■ Task instructions ■
Check each line of the entries below for the word "computer", and copy out the ones that have it.

■ Records for the exercise ■
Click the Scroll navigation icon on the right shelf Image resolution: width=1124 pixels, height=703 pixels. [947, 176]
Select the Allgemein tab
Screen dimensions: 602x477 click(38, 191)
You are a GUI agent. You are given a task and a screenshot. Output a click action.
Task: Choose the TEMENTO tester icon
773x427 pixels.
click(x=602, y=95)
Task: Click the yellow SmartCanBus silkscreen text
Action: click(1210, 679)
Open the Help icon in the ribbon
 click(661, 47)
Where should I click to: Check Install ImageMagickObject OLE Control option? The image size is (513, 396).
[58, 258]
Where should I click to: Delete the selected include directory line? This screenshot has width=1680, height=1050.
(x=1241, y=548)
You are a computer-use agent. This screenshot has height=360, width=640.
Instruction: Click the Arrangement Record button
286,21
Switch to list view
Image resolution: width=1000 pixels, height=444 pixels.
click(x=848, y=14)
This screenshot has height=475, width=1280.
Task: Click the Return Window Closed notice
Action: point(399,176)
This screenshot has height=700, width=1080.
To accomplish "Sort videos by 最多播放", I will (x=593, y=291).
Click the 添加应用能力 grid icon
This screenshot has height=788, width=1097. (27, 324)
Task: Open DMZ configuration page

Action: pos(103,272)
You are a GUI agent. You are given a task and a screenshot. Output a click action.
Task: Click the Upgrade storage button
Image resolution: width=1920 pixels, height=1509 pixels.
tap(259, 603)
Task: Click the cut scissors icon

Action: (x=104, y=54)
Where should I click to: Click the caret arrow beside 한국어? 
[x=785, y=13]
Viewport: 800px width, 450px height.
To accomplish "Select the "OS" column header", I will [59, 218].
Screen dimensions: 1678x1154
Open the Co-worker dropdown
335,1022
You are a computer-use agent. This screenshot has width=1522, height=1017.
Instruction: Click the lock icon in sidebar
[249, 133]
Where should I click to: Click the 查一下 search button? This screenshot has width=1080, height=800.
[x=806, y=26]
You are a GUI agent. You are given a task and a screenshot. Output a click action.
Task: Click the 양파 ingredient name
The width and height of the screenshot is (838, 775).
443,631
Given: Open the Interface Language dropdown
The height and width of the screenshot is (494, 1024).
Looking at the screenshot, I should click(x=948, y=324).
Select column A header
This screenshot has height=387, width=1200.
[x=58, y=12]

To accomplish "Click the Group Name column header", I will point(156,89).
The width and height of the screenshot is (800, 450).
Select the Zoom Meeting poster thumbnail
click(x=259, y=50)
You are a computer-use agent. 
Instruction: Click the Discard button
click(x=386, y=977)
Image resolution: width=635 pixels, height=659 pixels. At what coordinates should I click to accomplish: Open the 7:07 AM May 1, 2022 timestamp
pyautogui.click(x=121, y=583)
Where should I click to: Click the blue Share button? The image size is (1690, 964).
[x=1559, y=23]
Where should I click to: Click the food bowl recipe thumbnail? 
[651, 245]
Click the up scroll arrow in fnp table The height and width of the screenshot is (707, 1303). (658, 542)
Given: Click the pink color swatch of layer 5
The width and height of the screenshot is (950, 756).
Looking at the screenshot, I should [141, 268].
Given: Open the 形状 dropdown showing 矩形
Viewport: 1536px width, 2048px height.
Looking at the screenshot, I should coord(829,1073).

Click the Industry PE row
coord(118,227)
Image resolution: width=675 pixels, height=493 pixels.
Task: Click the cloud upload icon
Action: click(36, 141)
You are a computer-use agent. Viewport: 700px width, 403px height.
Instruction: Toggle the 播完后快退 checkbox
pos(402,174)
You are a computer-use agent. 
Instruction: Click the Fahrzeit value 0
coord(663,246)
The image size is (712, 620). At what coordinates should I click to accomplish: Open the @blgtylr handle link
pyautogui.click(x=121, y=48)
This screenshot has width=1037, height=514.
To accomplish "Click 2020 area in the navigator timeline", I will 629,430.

■ Result ■
You are a computer-use agent. This screenshot has height=360, width=640.
You are a computer-use agent. This screenshot has width=1522, height=1017.
You are a computer-use agent. 
You are a computer-use agent. Viewport: 700px width, 403px height.
You are a computer-use agent. 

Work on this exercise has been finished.